(Selected text)
MEMORANDUM
LAWRENCE F. STENGEL, District Judge.
Plaintiff Barrett Tunsil brings this § 1983 suit against the City of Philadelphia, staff members of the Philadelphia Prison System, and Prison Health Services/Corizon claiming he has received inadequate medical care. The defendants have all moved to dismiss.1 For the reasons stated below, I will grant the defendants' motion but allow the plaintiff leave to file an amended complaint.
I. BACKGROUND2
The plaintiff is a 61-year-old veteran who is currently being detained at the Curran-Fromhold Correctional Facility (CFCF), which is a part of the Philadelphia Prison System (PPS). He has been held at CFCF since December 2011. Mr. Tunsil has a number of physical and mental health conditions for which he receives treatment. Prison Health Services/Corizon is the medical care provider for the PPS and CFCF.
From March 2013 until April 2014 when the plaintiff filed this action, the plaintiff allegedly was denied medical care for severe trauma to his right leg, right hip, right knee area, full back, neck area, and head. These injuries were allegedly caused by PPS and/or CFCF staff, Prison Health Services/Corizon staff, and/or a Philadelphia Sheriffs' Department bus accident in July 2013.3 The plaintiff claims he has not been given the right dosage of medication, that his medical documents have been falsified or deleted, and that he has received "inferior and negligent medical care."
(End Selected text)
▶ Instructions
**a.** Reproduce the passage of the memorandum from "Plaintiff Barrett Tunsil" to "an amended complaint.".
**b.** Translate this sentence from the memorandum into Spanish: "He has been held at CFCF since December 2011."
(Given entries)
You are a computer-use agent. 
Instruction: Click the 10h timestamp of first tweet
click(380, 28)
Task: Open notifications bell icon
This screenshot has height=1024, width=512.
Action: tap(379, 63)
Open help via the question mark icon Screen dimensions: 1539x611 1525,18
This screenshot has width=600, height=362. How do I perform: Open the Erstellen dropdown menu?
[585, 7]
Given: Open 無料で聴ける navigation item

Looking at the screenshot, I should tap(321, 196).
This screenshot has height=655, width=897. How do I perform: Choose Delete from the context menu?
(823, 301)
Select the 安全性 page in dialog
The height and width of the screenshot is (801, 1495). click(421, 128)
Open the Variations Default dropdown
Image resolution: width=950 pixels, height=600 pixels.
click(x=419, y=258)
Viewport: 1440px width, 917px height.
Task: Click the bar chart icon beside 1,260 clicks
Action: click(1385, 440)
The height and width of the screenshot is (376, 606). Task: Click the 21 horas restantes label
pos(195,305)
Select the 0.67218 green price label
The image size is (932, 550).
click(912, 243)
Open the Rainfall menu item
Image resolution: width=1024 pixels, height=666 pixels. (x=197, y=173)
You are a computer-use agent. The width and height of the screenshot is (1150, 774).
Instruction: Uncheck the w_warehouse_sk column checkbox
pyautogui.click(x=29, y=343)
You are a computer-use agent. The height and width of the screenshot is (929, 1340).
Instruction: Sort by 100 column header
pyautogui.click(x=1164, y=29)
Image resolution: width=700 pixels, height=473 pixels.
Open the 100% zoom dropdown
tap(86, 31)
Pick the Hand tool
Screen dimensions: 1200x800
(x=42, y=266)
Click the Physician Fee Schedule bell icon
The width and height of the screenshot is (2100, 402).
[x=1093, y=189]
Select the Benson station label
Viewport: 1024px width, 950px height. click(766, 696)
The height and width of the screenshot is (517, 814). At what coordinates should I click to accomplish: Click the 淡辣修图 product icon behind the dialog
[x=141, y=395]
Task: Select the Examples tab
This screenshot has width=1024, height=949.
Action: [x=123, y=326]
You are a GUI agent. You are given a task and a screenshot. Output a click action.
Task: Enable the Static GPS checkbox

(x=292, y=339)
(End Given entries)
▶ Answers by item
**a.**
Plaintiff Barrett Tunsil brings this § 1983 suit against the City of Philadelphia, staff members of the Philadelphia Prison System, and Prison Health Services/Corizon claiming he has received inadequate medical care. The defendants have all moved to dismiss.1 For the reasons stated below, I will grant the defendants' motion but allow the plaintiff leave to file an amended complaint.

**b.** Ha estado detenido en el CFCF desde diciembre de 2011.